The US appears to have been one of the first with a truly decimal currency system, followed by France, who of course went for it all the way and made absolutely everything decimal (at least for a while).
Why didn’t everyone go to decimal coinage earlier? Remember nothing else was noted with decimals either, if you needed a sub-division you used a smaller unit.
The strange thing isn’t why we “round cash”, it’s how thoroughly modern thinking has been decimalized to make that a question one would think to ask.
What I mean is, gas station prices are expressed in dollars. Even if nobody had ever defined a unit that was one thousandth of a dollar (or not even one that was a hundredth or a tenth), you could still define the price of a gallon of gasoline as 2.999 dollars. And in fact, most people who run gas stations probably don’t even know that the mill is a unit of money.

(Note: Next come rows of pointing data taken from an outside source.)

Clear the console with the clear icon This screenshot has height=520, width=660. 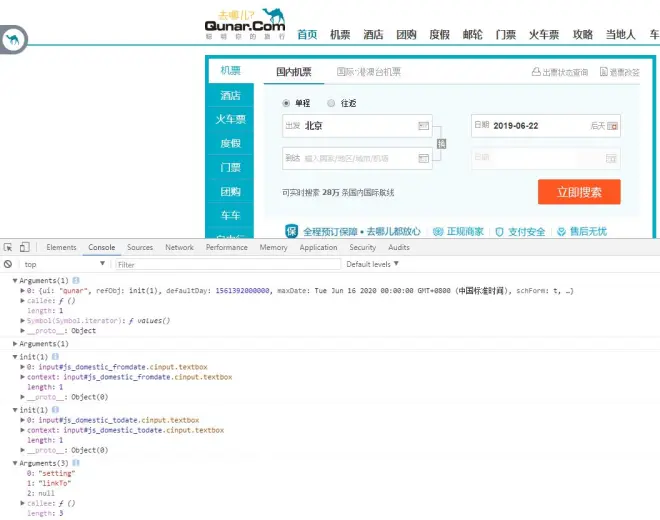[x=8, y=264]
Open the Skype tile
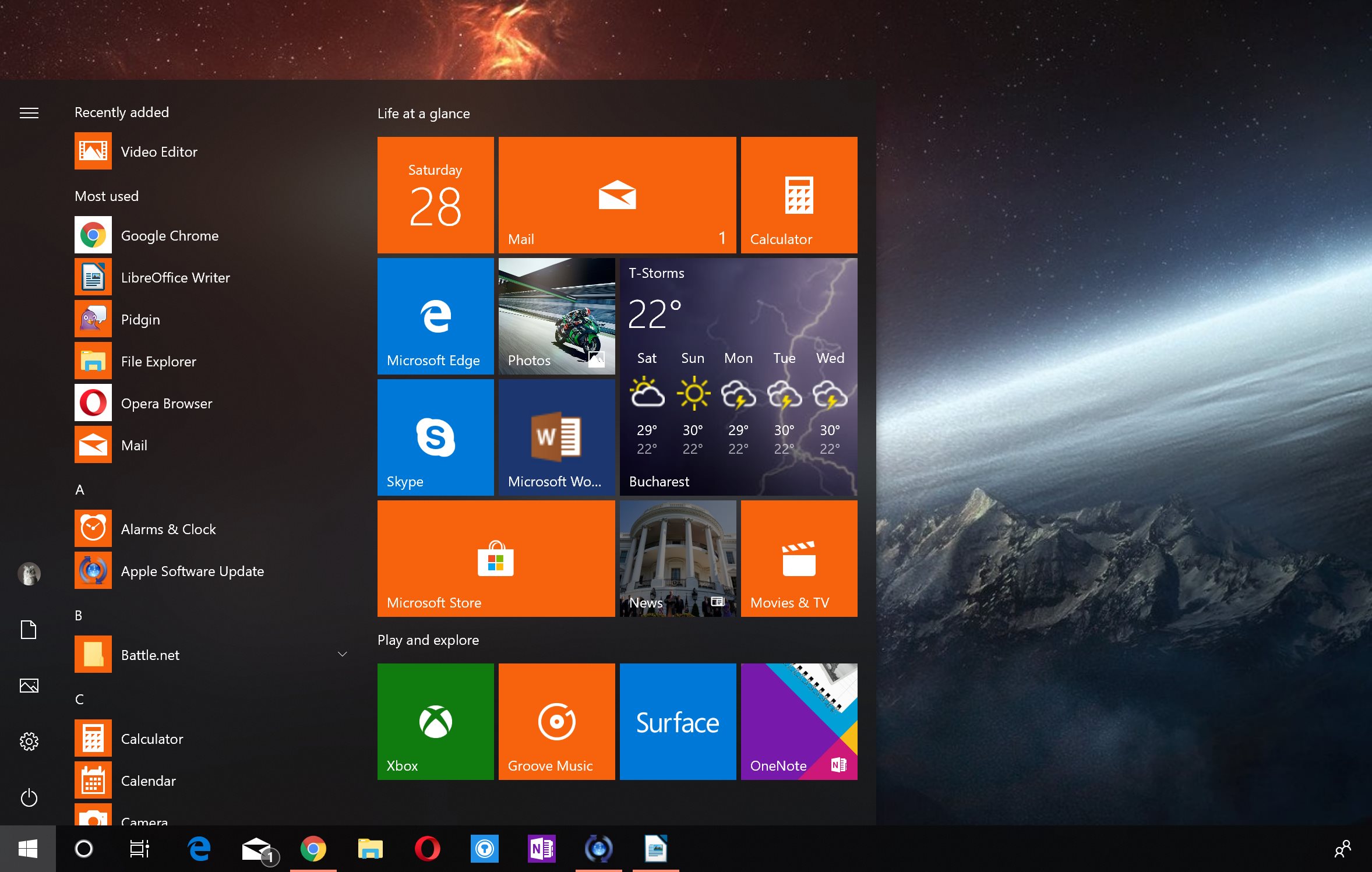 pos(435,437)
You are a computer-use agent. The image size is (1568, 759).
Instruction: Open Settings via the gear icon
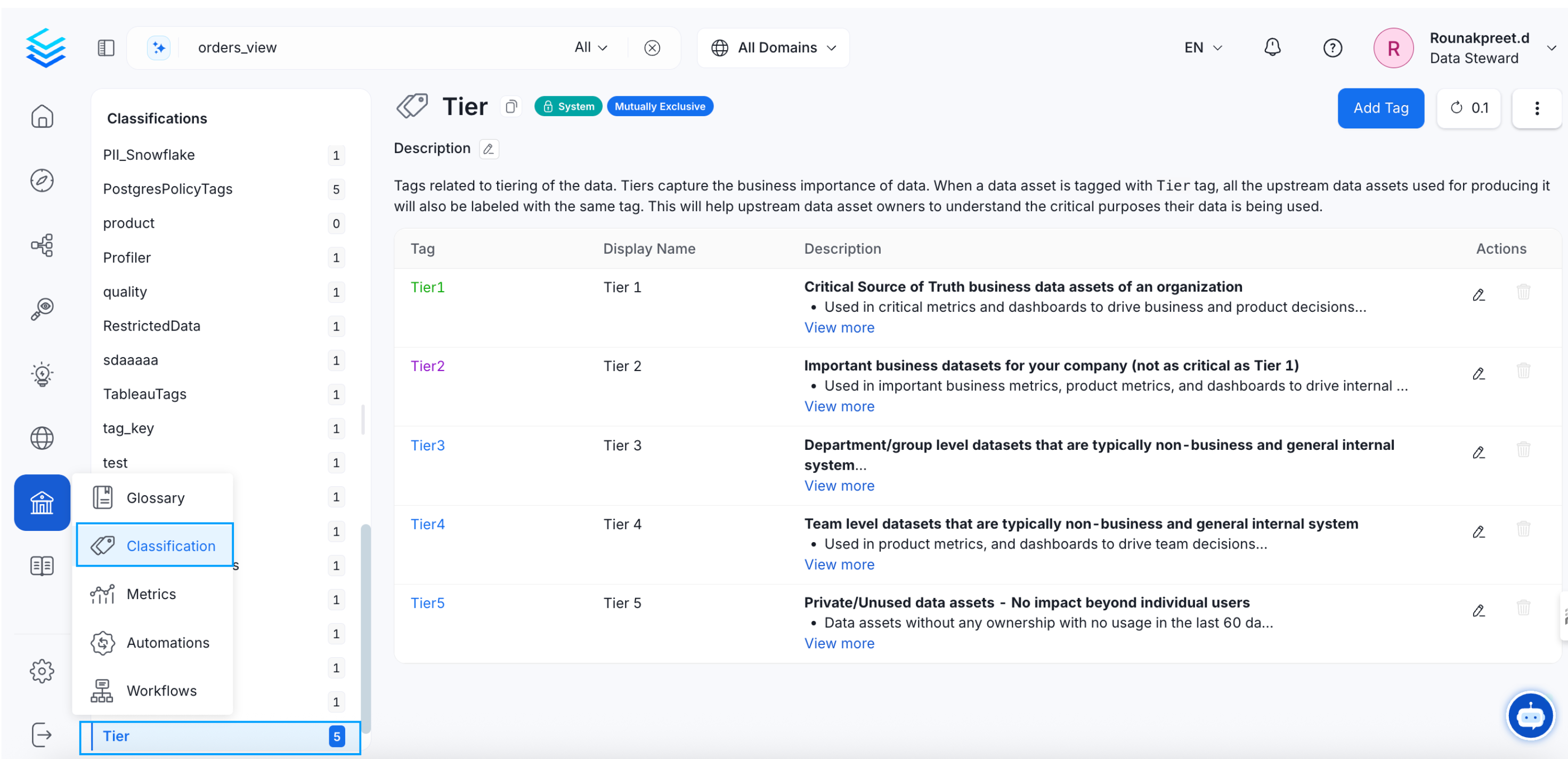pos(42,671)
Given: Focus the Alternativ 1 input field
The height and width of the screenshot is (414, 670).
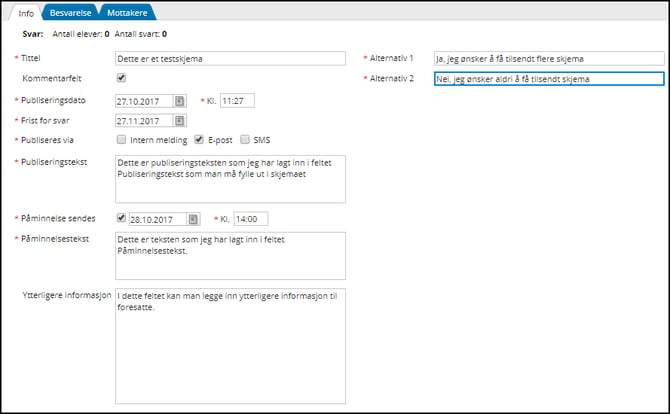Looking at the screenshot, I should 548,59.
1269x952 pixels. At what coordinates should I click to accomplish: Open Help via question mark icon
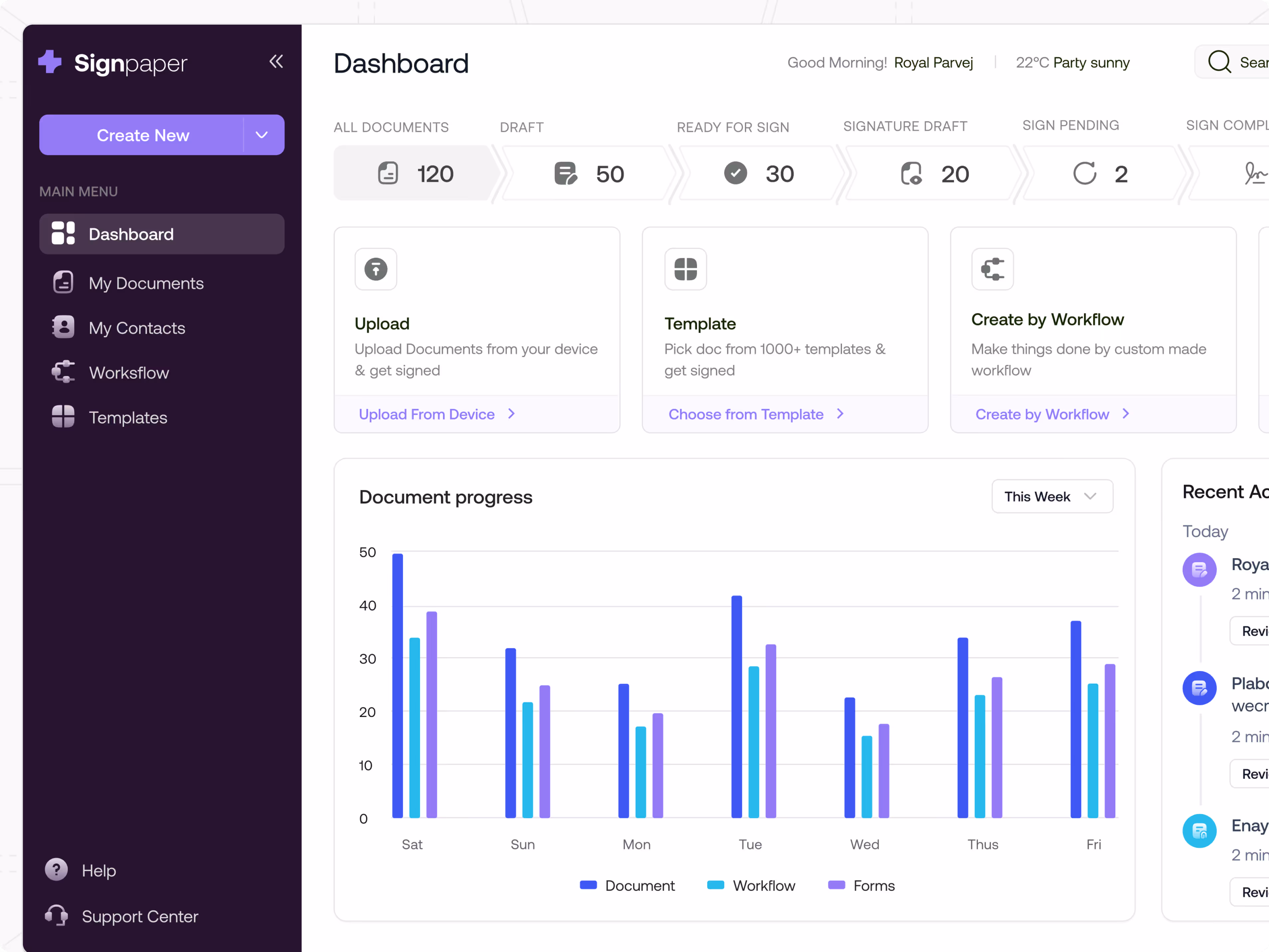(x=56, y=870)
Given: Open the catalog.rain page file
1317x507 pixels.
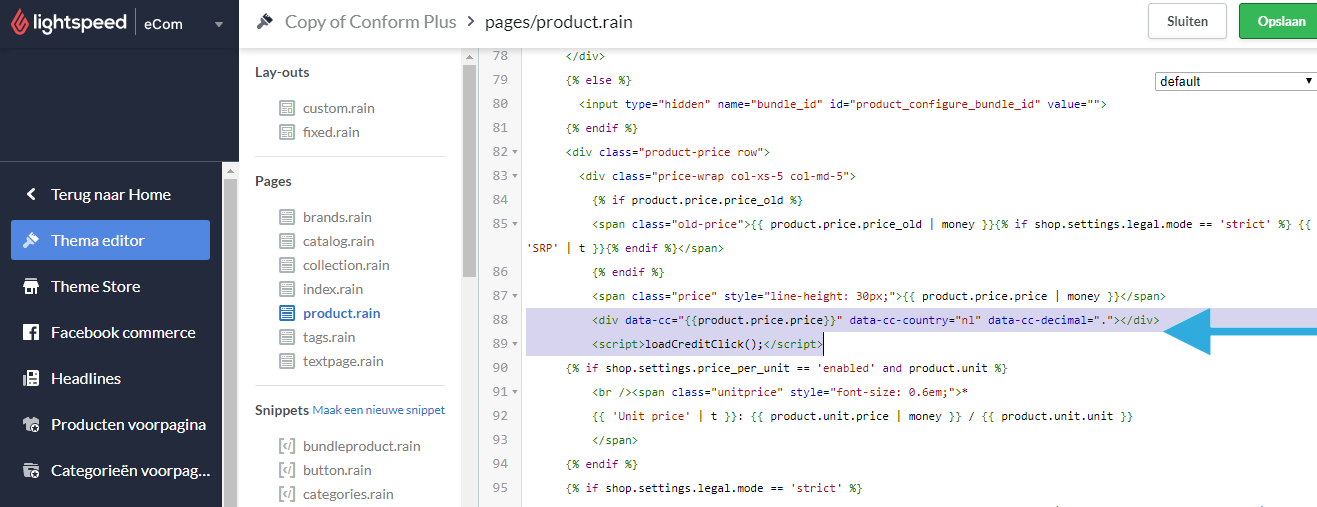Looking at the screenshot, I should click(x=338, y=241).
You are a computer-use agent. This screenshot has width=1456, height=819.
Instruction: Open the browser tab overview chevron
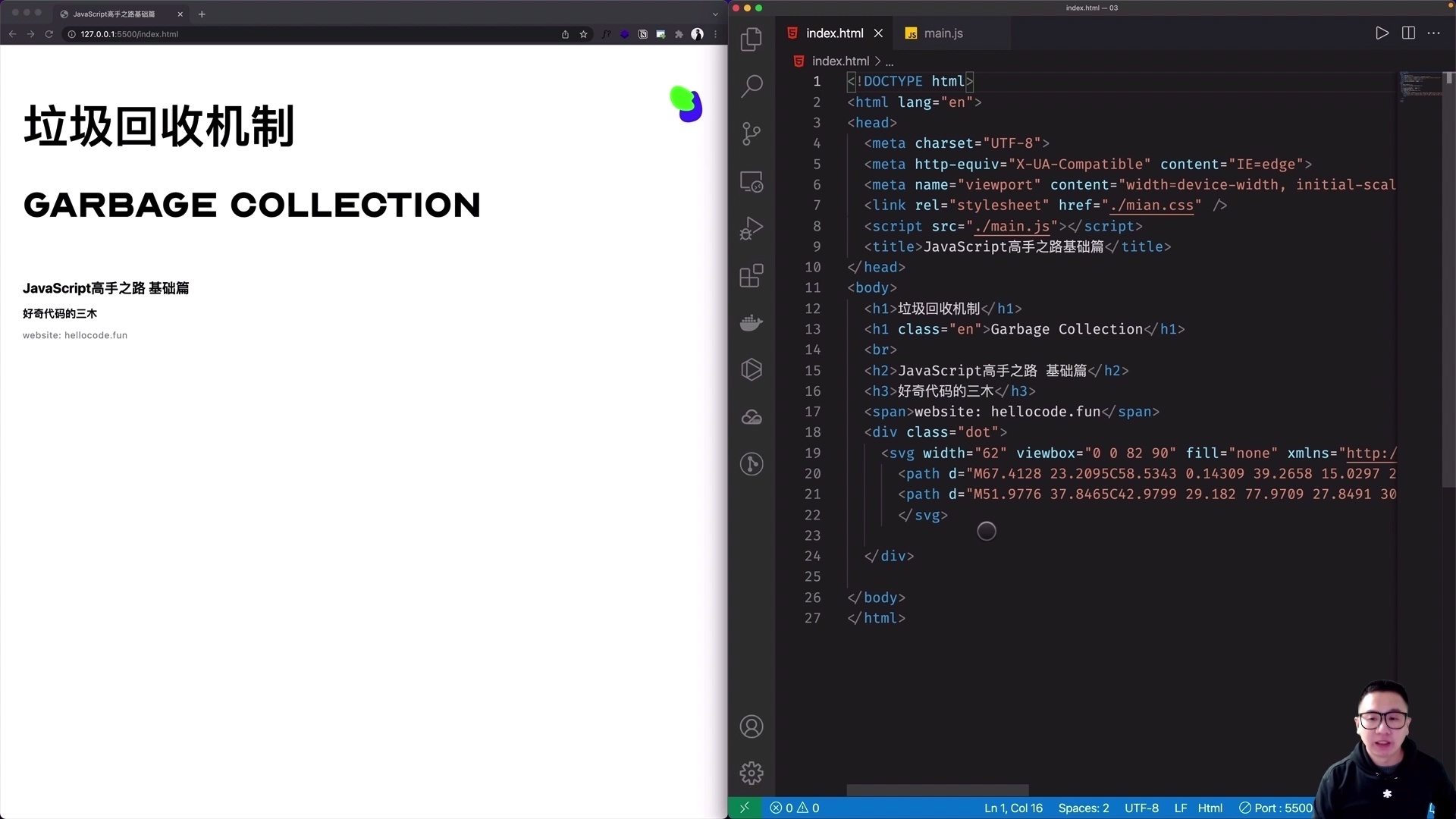715,14
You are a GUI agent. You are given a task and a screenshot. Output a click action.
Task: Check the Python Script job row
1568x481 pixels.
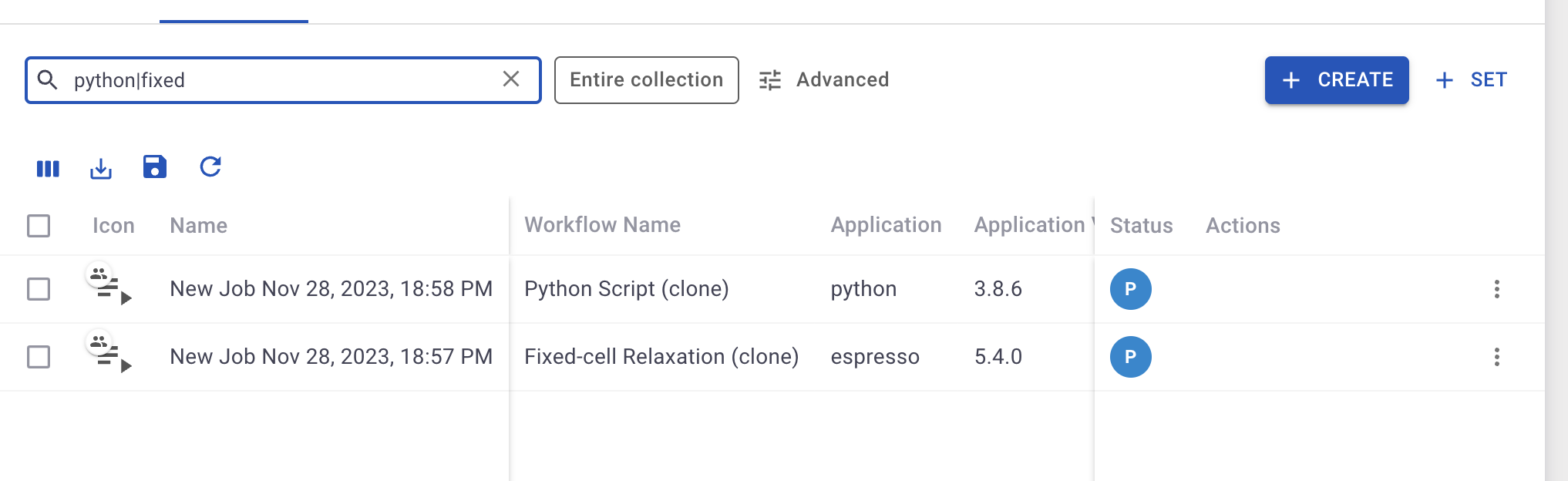point(39,289)
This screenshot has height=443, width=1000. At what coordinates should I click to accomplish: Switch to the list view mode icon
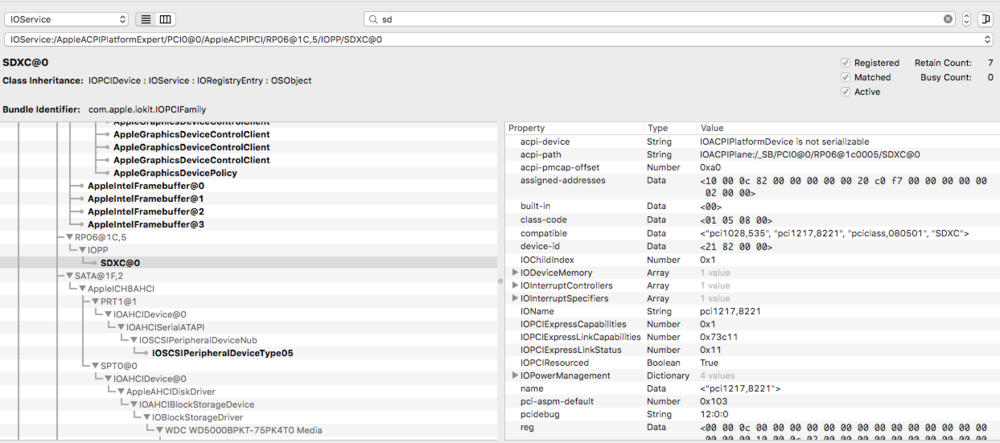(146, 19)
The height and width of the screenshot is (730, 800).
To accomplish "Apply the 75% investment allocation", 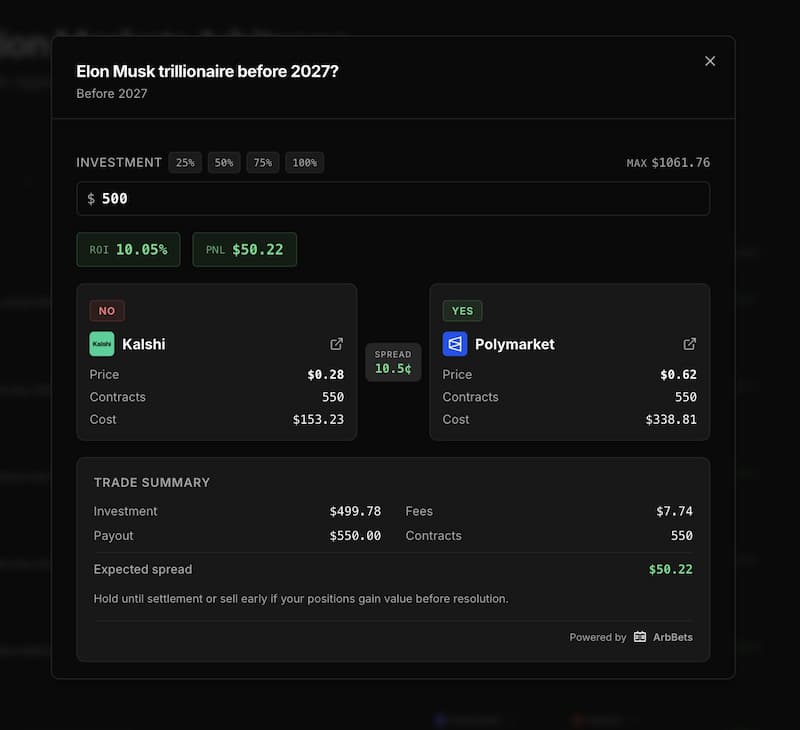I will 262,162.
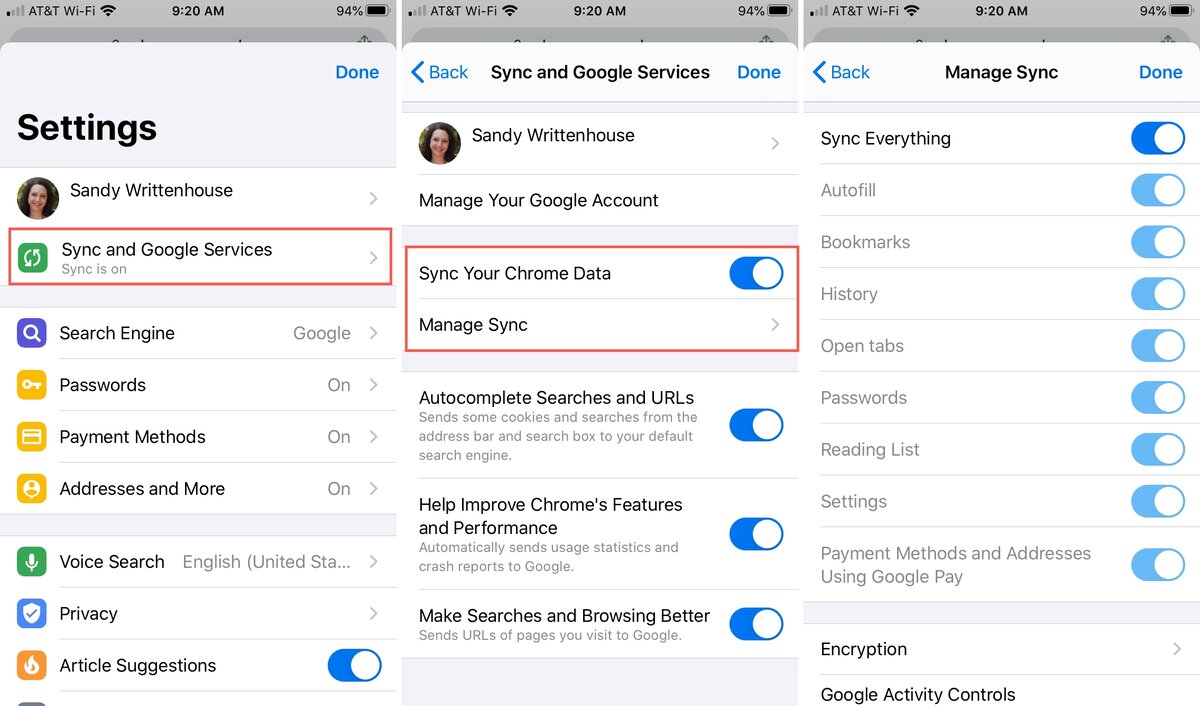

May 2012. Australian 1¢ and 2¢ coins were removed from circulation in 1991; New Zealand did the same in 1990, and then did awway with the 5¢ coin in 2006.
Well, the Coinage Act of 1792 does give preeminence to the dollar as the monetary unit; it actually repeatedly uses the word “unit” as a synonym for dollar. The other coins that you list are all defined via their value relative to the dollar (plus their metallic content), but not by reference to the nearest neighbouring unit. So the act does not say that there are ten mills to a cent, ten cents to a dime, and ten dimes to a dollar; it says that the mill is a 1,000th of a dollar, and a cent 100th of a dollar. So I would say that the logic of the drafters of the act was to regard the dollar as the basis of the entire system and the other coins merely as multiples or fractions of the dollar; the system was not designed to be something like the pre-1971 British system, whereby you had 12 pence to a shilling and 20 shillings to a pound, with penny, shilling and pound being independent (but interrelated) monetary units coexisting in parallel.
Never gonna happen here, You see, the company that makes the zinc planchets used for US 1-cent pieces greases a lot palms makes political donatons on both sides of the aisle.